# Text excerpt

* Start *

Andrew Griffiths is an Australian small business author who has written 13 books – 11 business books published by Allen & Unwin,  one self-help book published by Simon & Schuster and one co-written with magazine publisher Bree James and published by Michael Hanrahan Publishing. His books are sold in over 50 countries and translated into Hindi, Chinese, Vietnamese, Indonesian and Russian.

Career 

His first book, 101 Ways to Market Your Business, was published on 10 October 2000 by Allen & Unwin. He wrote a total of seven books in the 101 Ways business building series and co-authored Secrets of Marketing Experts Exposed.
He is also a motivational speaker and presenter.
In 2011, he was invited to be a keynote speaker at the Million Dollar Round Table Conference in California and was part of Virgin founder Sir Richard Branson’s speaking club at the Financial Education Summit in Melbourne, also in 2011. He is also an international publishing mentor for the entrepreneurial program Key Person of Influence, which operates in the UK, US, Australia and Singapore.
In 2015, he was a presenter at the TEDx conference in Townsville, entitled "Imagine if we were 33% less angry".
Andrew is also the author of hundreds of business articles for New York’s INC.com and entrepreneurial editorials for Flying Solo and is co-author and co-presenter of the Business Over Breakfast podcast show.

Early life 

Griffiths and his sister Wendy were abandoned by their parents when he was six months old and she was 18 months. They were left with their mother’s 74-year-old neighbour, who abused them before welfare officers rescued them.
Due to his unusual childhood, he does not have a birth certificate, but believes he was born in early 1966.

Personal life 
Griffiths lives in Hobart, Tasmania.

* End *

# Collected material
* Start *

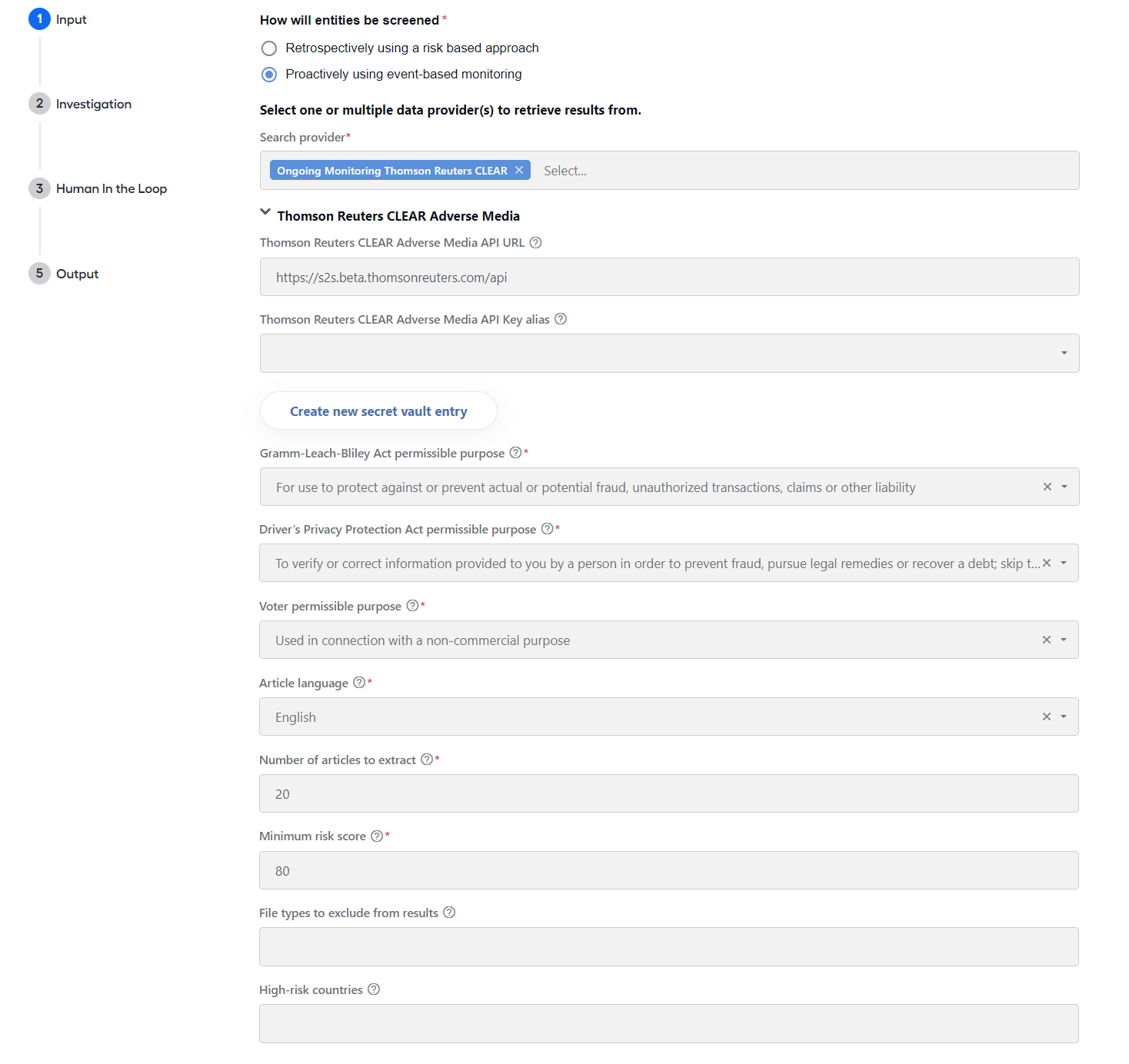Click help icon beside Article language

(359, 683)
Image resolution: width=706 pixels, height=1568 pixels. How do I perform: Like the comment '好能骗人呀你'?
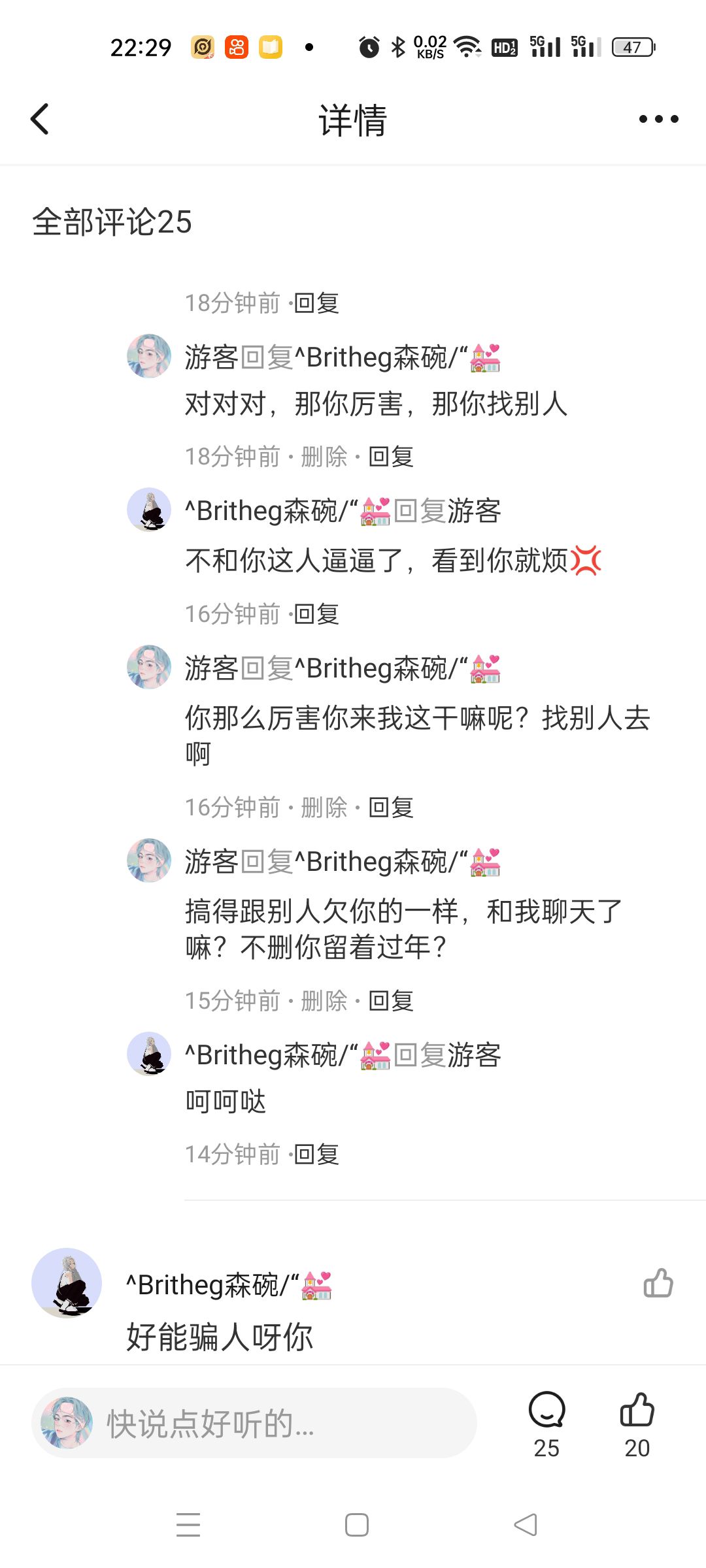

* End *

# Exercises to complete
(a) In the biography of Andrew Griffiths, can you write out the passage between "Andrew is also" and "in Hobart, Tasmania.", inclusive?
(b) What would come next in the Andrew Griffiths biography? Write a continuation of that biography, not the data.

# Final results
(a)
Andrew is also the author of hundreds of business articles for New York’s INC.com and entrepreneurial editorials for Flying Solo and is co-author and co-presenter of the Business Over Breakfast podcast show.

Early life 

Griffiths and his sister Wendy were abandoned by their parents when he was six months old and she was 18 months. They were left with their mother’s 74-year-old neighbour, who abused them before welfare officers rescued them.
Due to his unusual childhood, he does not have a birth certificate, but believes he was born in early 1966.

Personal life 
Griffiths lives in Hobart, Tasmania.

(b)
Bibliography 

 101 Ways to Market Your Business (October 2000), Allen & Unwin, 
 101 Ways to Boost your Business (March 2002), Allen & Unwin, 
 101 Ways to Really Satisfy Your Customers (October 2002), Allen & Unwin, 
 101 Ways to Advertise Your Business (April 2004), Allen & Unwin, 
 101 Ways to Have a Business and a Life (June 2007), Allen & Unwin, 
 101 Secrets to Building a Winning Business (August 2008), Allen & Unwin, 
 101 Secrets to Build a Successful Network Marketing Business (April 2008), Allen & Unwin, 
 101 Ways to Sell More of Anything to Anyone (May 2009), Allen & Unwin, 
 Bulletproof Your Business NOW(August 2009), Allen & Unwin, 
 The ME MYTH (September 2009), Simon & Schuster 
 The Big Book of Small Business (August 2011), Allen & Unwin, 
 Business over Breakfast (July 2017), MH Publishing, 
 Someone has to be the most expensive, why not make it you? (October 2020), Publish Central,

References

External links 

TEDx https://www.youtube.com/watch?v=BegosarfWsI
Authorville. https://authorville.com.au/
Smallville   https://smallville.com.au/ 

Living people
Australian non-fiction writers
Year of birth missing (living people)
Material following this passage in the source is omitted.